Banyak makanan dan snack hiburan tiba-tiba.
Mungkin Mama Papa masih belum membiarkan ulang tahunku biasa saja.

11 Januari saat itu, umurku tujuh belas tahun dan aku beranjak dewasa.
Pulang dari mengantar Mama ke pasar, kuluangkan waktuku dikamar membaca-baca.
Seperti biasa, makan siang sudah waktunya.
Papa Mama memanggilku untuk bergabung dimeja.
Saat itu sudah terhidang nasi kuning lezat buatan Mama.
Juga roti blackforest yang kusuka berhiaskan lilin dengan angka satu dan tujuh dengan api menyala.
Hanya kami bertiga. Aku, Mama, dan Papa.
Perayaan tujuh belas tahun yang sederhana menyambut umurku yang menginjak usia dewasa.
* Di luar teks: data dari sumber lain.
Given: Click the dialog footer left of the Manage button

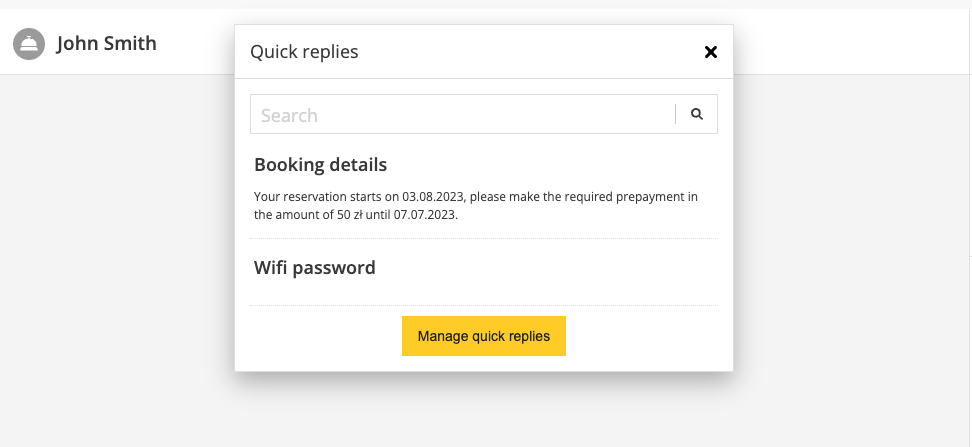Looking at the screenshot, I should pyautogui.click(x=320, y=338).
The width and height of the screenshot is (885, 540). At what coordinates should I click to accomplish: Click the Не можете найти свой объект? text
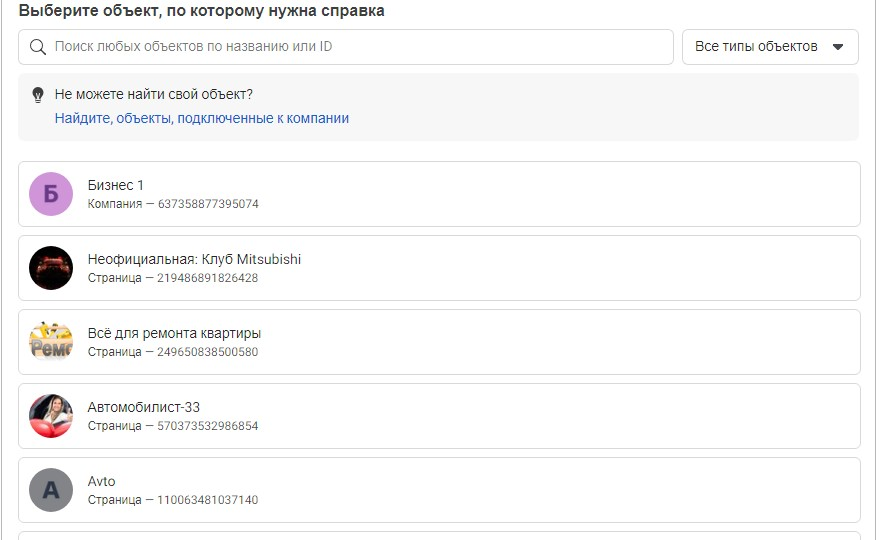154,95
11 Januari saat itu, ketika umurku delapan belas, sembilan belas, dan dua puluh.
Aku jauh dari keluarga.
Kutuntut ilmu agar mampu membalas kue tart dan nasi kuning buatan Mama.
Belum juga bisa.
Ucapan ulang tahun tidak pernah terlupa diucapkan meskipun hanya mendengar suara.
Tapi suara mereka tidak mampu membuatku menahan rindu yang ada.
Hanya menahan suara getar dan menangis perlahan akan lantunan doa.
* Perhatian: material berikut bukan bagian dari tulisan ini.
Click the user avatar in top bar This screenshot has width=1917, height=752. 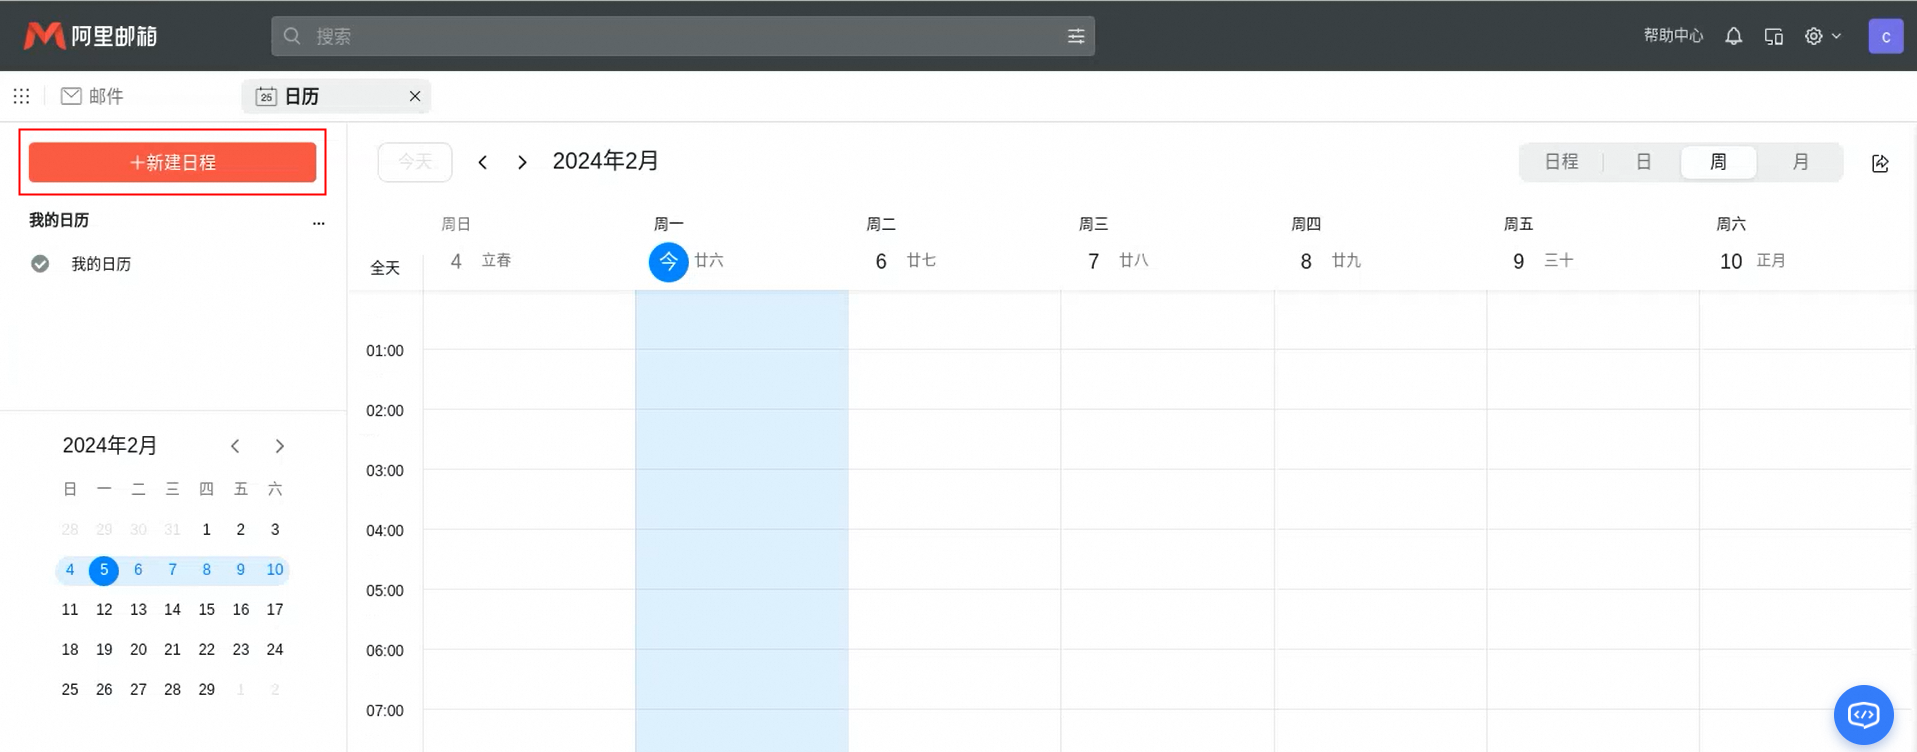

18 Januari saat ini, aku bisa apa?
Aku sudah berbuat apa?
Aku memberi mereka apa?
Hari ini hari ulang tahun papa.
Bahkan aku tidak ingat pernah memberikan kado dalam bentuk apa.
Hari ini pun aku jauh dari Papa.
Sekedar peluk dan cium di pipi kanan kiri saja aku tidak bisa.

Padahal Papa yang membungkuk membantuku menyeimbangkan sepeda roda duaku saat aku kecil dahulu.
Padahal Papa yang membuatku bercita-cita menggunakan toga di Universitas Gadjah Mada
Padahal Papa yang melatihku mengendarai sepeda motor dan memarahiku ketika gas kuputar berlebihan menunjukkan angka 60 di layar sepeda motor baruku.
Padahal Papa yang membangkitkan semangatku kembali ketika traumaku mengendarai mobil dan pernah menabrakkannya.
Padahal Papa yang selalu mengomeliku ketika kutinggalkan ibadah.
Padahal Papa yang mengantarkanku ke Jogja, menyambut cita-cita dengan tenaga dan waktu yang rela dikorbankannya.
Padahal Papa yang mendorongku memasukkan beasiswa yang menerbangkanku ke negeri sakura.
Padahal Papa yang tetap berkata iya ketika aku terus meminta uang saku yang tak cukup-cukup juga. Meskipun aku tahu berkerutlah keningnya ketika aku meminta.

Satu hal yang masih pekat dalam ingatanku adalah ketika pertama kali Papa dan Mama akan meninggalkanku sendiri tinggal di Jogja. Tepat sebelum Papa keluar dari kamar kost 4x4ku, Papa memelukku dan memberi wejangan dengan nada suara bergetar. Aku meminta maaf pada Papa karena selama aku tinggal dirumah dengannya aku selalu bandel dan menyusahkannya.
Bahkan pada saat itu Papa masih mampu berkata “Adik nggak perlu minta maaf. Papa bangga.”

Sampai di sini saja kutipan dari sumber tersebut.